|
[Date Prev][Date Next][Thread Prev][Thread Next][Date Index][Thread Index]
st: Re: reshape/collapse question (alas, again)
I sent this post to the list and got a nice reply from Howie Lempel. Here is the post and the reply and the persistent problem that I do not understand:
>>> Eric Uslaner wrote:
Hi,
I have a somewhat complex merge/collapse question that I could not find the answer to in the manuals or with help.
I have two data sets. One is the main data set with data on metropolitan areas (SMSAs) sorted by SMSA.

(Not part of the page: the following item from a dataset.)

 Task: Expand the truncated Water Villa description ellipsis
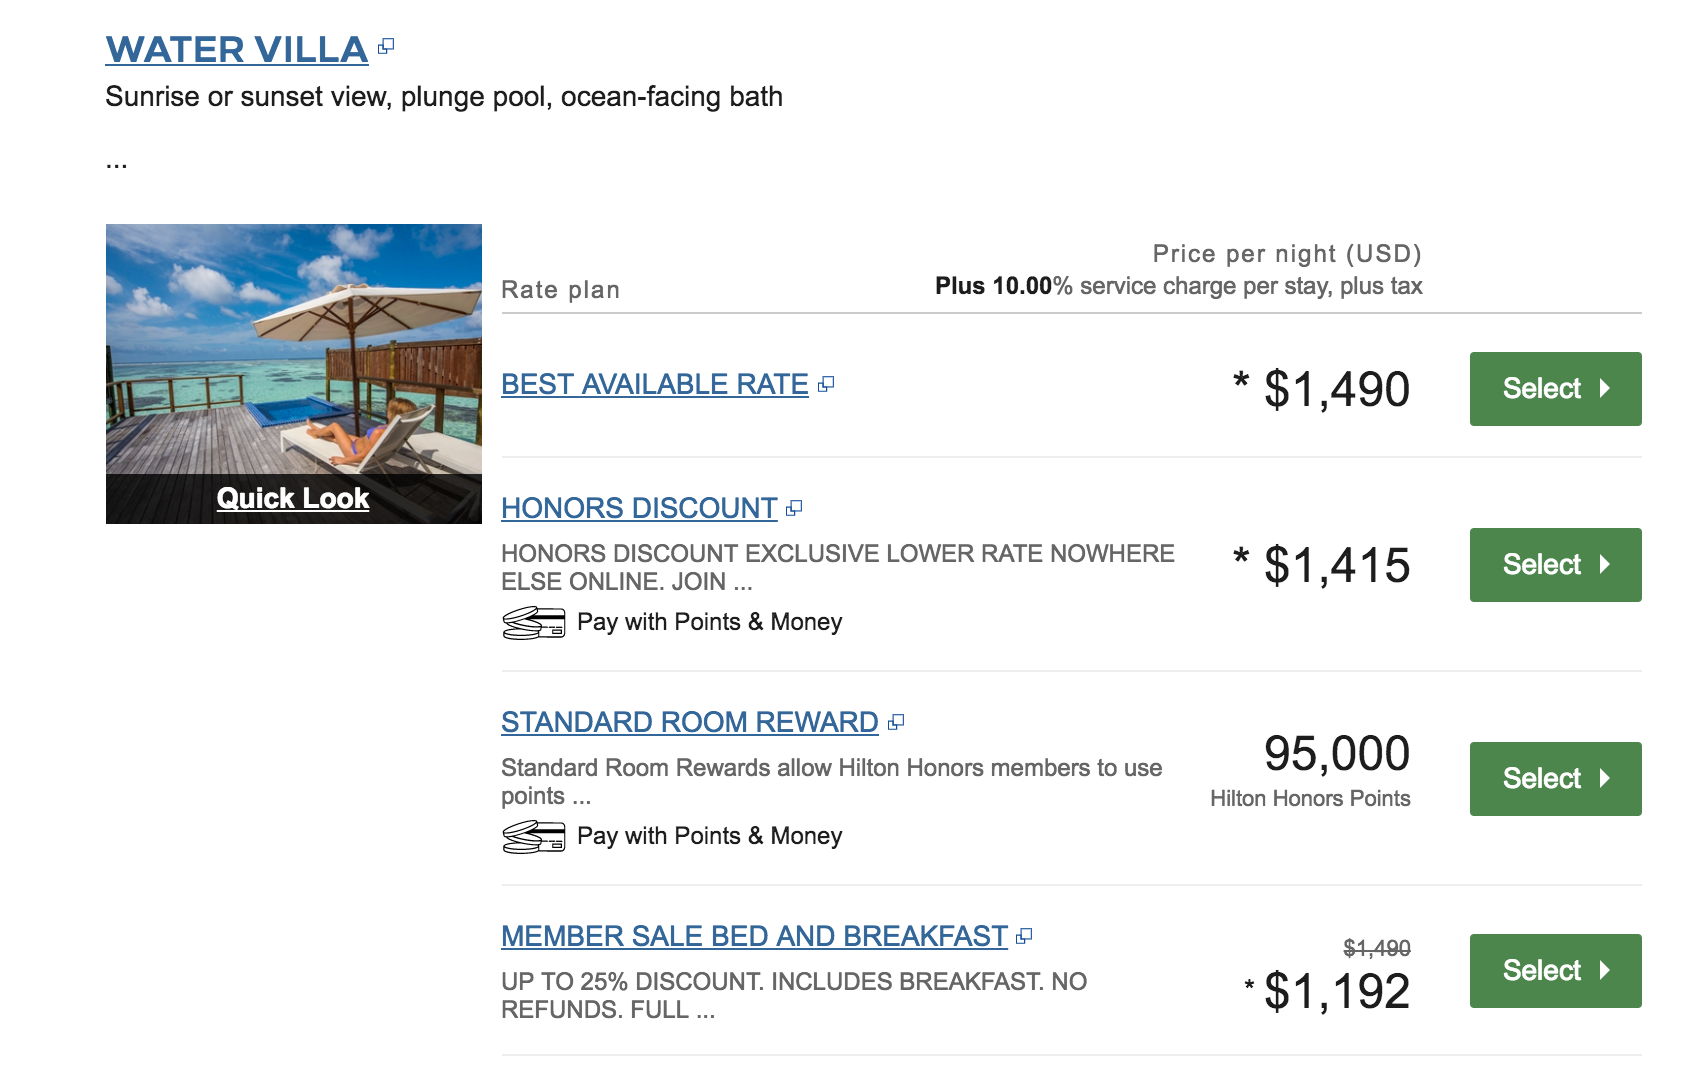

The second data set is religious membership and attendance by denomination (denomcode and denomname) and by a coding I have used for the orientation of each denomination. This latter data set contains:
Contains data from rcmsmetroupdate.dta
obs: 15,132
vars: 20 13 Mar 2009 17:53
size: 1,225,692 (99.8% of memory free)
----------------------------------------------------------------------------------------------------------------------------------------------------------------
storage display value
variable name type format label variable label
----------------------------------------------------------------------------------------------------------------------------------------------------------------
metropop2000 long %12.0g
denomabbrev str15 %15s
congregations int %8.0g
members long %12.0g
adherents long %12.0g
attendees long %12.0g
adherentpct float %9.0g
attendeepct float %9.0g
metrocode int %10.0g
metroshortname str17 %17s
denomcode int %10.0g
orientation str4 %9s
catholic byte %8.0g
eastern byte %8.0g
cnt byte %8.0g
evangelical byte %8.0g
jewish byte %8.0g
mainline byte %8.0g
orthodox byte %8.0g
orientation1 long %8.0g orientation1
There are several hundred denominations but I don't care about the denominations per se, just the orientations (Catholic, Eastern, CNT--conservative non-traditional, evangelical, Jewish, Mainline, Orthodox) which are in the string variable orientation and the decoded numericl variable orientation1. The data are arrayed with one observation for each denomination for each metropolitan area (e.g., Catholics in Amarillo would be one observation, LDS in Chicago another, etc.). What I want to do is to sum congregations through attendeepct for each orientation by metropolitan area, so that one record would be the number of congregations, members, adherents, etc. for Catholics in Chicago (e.g.), the number of congregations etc. for followers of Eastern religions, ..., the number of congregations... for Orthodox followers in Chicago). There should be one observation per city (here metrocode--which I will rename smsa before merging with the master data set).
First I tried reshape:
. reshape wide metropop metroshortname denomabbrev denomcode congregations members adherents attendees adherentpct attendeepct eastern-orthodox orientation ,i(metrocode) j(orientation1)
and got:
(note: j = 1 2 3 4 5 6 7 8)
orientation1 not unique within metrocode;
there are multiple observations at the same orientation1 within metrocode.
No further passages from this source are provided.